Now after we have mid we have 3 case at hand.check if the element at the middle is greater or smaller than the element we are searching for (let say its X).

Case 1: arr[mid]>X

Then that means the element after the mid are also greater than X. So we can reduce the array in search from s to mid. So, we do e=mid-1;

Case 2: arr[mid]<X

Then that means the element before the mid are also smaller than X. So we can reduce the array in search from mid + 1 to e.

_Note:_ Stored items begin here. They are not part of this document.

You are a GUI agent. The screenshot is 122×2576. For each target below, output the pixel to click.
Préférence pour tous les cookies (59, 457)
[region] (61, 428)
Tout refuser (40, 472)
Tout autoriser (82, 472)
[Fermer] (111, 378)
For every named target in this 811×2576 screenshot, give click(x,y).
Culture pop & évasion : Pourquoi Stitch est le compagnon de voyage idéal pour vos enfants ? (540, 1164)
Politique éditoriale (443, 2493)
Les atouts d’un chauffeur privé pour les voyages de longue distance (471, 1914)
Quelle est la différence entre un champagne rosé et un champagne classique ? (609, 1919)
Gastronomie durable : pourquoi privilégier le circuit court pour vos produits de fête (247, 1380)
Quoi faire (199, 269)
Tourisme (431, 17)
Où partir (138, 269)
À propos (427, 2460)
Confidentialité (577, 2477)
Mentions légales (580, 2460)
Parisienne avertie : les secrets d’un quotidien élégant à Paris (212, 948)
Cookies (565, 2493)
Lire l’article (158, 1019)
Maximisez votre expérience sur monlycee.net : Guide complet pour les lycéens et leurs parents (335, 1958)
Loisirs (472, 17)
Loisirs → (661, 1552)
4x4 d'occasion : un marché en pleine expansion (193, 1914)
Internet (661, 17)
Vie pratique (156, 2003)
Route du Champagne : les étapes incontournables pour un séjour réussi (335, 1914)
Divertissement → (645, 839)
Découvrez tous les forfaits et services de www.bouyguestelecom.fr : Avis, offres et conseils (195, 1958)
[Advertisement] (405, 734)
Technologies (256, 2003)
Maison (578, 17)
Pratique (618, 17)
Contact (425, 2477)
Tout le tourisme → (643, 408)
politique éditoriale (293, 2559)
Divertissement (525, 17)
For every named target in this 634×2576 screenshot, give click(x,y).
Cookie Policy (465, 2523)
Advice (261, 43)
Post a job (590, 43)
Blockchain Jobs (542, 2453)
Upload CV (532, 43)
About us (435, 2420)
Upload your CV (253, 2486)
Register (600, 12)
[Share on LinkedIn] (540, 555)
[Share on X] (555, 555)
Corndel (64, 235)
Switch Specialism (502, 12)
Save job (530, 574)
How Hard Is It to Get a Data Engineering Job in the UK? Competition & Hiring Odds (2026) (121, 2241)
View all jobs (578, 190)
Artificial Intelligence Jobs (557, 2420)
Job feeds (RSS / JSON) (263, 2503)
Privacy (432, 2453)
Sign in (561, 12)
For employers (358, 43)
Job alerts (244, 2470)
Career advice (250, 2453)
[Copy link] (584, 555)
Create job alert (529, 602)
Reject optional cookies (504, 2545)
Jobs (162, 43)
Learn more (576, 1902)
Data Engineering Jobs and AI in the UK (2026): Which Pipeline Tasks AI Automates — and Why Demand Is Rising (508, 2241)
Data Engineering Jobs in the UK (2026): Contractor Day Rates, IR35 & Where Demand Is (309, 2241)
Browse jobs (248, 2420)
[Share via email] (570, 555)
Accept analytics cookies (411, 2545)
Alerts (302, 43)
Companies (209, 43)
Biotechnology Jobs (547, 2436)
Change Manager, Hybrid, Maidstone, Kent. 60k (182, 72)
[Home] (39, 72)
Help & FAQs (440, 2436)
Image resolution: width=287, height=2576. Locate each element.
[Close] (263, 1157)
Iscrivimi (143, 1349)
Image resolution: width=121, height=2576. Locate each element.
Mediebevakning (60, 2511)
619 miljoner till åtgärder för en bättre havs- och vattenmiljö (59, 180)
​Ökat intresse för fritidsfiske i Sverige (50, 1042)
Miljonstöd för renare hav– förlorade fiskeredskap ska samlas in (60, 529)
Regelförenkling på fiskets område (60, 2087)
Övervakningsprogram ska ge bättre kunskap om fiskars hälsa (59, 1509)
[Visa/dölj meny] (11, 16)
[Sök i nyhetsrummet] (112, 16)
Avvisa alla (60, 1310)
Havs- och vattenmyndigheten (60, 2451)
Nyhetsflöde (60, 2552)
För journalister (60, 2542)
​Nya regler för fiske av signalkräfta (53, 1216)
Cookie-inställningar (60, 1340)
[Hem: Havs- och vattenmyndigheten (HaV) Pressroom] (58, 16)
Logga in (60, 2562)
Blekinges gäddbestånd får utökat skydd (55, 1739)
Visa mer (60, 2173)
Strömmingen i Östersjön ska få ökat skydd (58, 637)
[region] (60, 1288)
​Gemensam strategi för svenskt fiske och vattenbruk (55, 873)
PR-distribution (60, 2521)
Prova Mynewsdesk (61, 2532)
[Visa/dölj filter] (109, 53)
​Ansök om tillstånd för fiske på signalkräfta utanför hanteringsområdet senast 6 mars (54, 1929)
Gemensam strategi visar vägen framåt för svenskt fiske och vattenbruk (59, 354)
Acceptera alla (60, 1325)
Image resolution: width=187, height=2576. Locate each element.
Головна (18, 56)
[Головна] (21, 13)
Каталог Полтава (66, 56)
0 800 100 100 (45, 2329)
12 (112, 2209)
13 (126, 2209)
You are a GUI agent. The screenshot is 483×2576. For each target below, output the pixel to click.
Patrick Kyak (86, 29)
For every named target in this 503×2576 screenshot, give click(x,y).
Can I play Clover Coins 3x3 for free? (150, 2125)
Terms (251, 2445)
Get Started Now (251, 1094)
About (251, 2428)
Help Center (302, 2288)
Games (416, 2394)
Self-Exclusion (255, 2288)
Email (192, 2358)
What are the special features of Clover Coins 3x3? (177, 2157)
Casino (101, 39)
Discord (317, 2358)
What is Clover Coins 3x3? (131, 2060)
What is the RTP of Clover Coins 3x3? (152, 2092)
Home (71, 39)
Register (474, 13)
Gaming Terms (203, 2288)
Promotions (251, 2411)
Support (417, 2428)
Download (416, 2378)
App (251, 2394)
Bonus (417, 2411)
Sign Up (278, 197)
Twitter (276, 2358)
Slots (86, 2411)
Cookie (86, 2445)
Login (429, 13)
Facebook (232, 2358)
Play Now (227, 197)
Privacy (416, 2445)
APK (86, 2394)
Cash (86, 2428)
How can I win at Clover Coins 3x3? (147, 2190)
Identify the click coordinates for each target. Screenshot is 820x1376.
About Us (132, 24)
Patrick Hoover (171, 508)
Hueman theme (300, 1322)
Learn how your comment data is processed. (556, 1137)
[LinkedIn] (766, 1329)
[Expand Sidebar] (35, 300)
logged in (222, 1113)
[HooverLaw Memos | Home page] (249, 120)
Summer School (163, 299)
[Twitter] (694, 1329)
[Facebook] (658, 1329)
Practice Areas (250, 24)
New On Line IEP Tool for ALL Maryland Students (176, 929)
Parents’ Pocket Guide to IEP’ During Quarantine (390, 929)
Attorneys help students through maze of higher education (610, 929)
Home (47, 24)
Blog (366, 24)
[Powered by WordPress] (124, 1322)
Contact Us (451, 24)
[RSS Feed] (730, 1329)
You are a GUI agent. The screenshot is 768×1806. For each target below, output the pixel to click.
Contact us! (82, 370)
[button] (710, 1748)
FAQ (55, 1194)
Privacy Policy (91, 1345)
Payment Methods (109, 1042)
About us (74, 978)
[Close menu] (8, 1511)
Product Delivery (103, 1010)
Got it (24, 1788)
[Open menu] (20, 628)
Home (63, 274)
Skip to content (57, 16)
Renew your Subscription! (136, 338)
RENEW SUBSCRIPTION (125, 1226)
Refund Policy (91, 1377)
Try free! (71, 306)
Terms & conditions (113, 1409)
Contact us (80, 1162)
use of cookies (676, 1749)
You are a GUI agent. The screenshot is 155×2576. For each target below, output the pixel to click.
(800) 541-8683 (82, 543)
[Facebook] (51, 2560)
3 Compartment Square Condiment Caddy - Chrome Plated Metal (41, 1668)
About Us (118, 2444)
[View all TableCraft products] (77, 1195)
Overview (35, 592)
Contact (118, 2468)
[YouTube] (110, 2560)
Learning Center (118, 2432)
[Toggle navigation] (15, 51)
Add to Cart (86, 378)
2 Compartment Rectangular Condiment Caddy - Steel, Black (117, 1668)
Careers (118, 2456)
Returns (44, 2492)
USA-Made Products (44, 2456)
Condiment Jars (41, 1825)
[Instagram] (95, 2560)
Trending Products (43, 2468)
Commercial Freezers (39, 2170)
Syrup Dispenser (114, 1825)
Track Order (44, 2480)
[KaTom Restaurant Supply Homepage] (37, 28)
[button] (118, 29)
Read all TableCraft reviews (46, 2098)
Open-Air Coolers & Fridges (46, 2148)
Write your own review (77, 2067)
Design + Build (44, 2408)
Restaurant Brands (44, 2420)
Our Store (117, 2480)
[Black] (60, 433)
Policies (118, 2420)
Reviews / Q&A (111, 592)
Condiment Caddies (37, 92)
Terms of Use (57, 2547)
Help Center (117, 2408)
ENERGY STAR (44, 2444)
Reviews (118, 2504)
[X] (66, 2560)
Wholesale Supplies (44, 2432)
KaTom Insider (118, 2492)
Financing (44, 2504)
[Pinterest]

So, we do s=mid+1;

Case 3: arr[mid]==X

When we finally got the position of X.

Here is a code to show how it

int binarySort(int arr[],int X){
  int arr=[1,2,3,4,5,6,7,8,9]; // A sorted Array of length n
  int s = 0,e = n-1;

  while(s<=e){
   int mid = (s+e)/2;
   if(arr[mid] > X) e = mid - 1;
   else if (arr[mid] < X) s = mid + 1;
   else return mid;
  }
  return -1;
}

To Find First Occurrence or Last Occurrence

When we find the position of X we have to new condition for First Occurrence and Last Occurrence.

First Occurrence:

Check if there is the same element present at mid - 1 position if yes then you would have to decrease the search space. in the case of First Occurrence or mid + 1 position in case of Last Occurrence

   else{
     if(arr[mid-1] != arr[mid] or mid == 0)
          return mid;
     else 
          e = mid - 1;

   }

Last Occurrence:

Check if there is the same element present at mid + 1 position if yes then you would have to decrease the search space
by making s = mid+1;

   else{
     if(arr[mid+1] != arr[mid] or mid == n-1)
          return mid;
     else 
          s = mid + 1;

   }

If you have anything to add do suggest in the comments.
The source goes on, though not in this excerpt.